TEXT PASSAGE:
※
I read this first novel two times. The first time, I was intrigued. The second time, I felt privileged to share in such an amazing story.
In The Promise of Stardust Sibley explores an ethical dilemma in a way that might lead you to question your own beliefs. Woven with elegance through a twenty-year love story, the novel takes numerous twists and turns that will keep you turning the pages.
※
(Stored items in a collection)

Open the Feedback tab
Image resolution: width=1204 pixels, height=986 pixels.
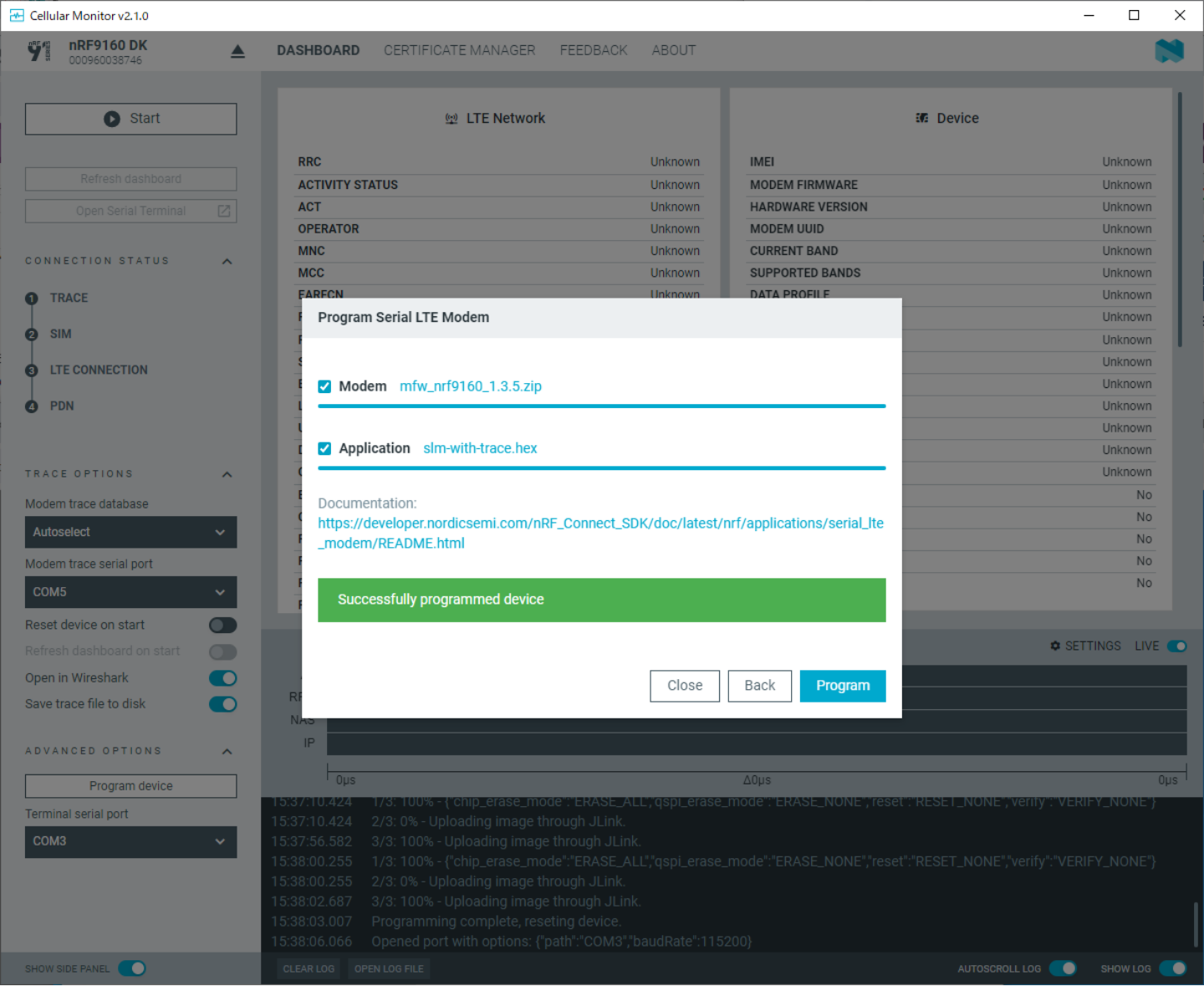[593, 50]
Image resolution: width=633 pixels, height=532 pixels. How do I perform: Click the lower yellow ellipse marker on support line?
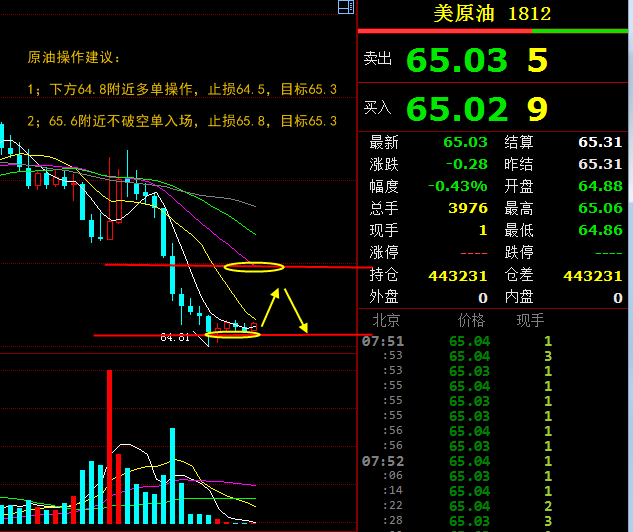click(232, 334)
※
EXERCISE DETAILS:
Set down the full review of The Promise of Stardust word for word.

SOLUTION:
I read this first novel two times. The first time, I was intrigued. The second time, I felt privileged to share in such an amazing story.
In The Promise of Stardust Sibley explores an ethical dilemma in a way that might lead you to question your own beliefs. Woven with elegance through a twenty-year love story, the novel takes numerous twists and turns that will keep you turning the pages.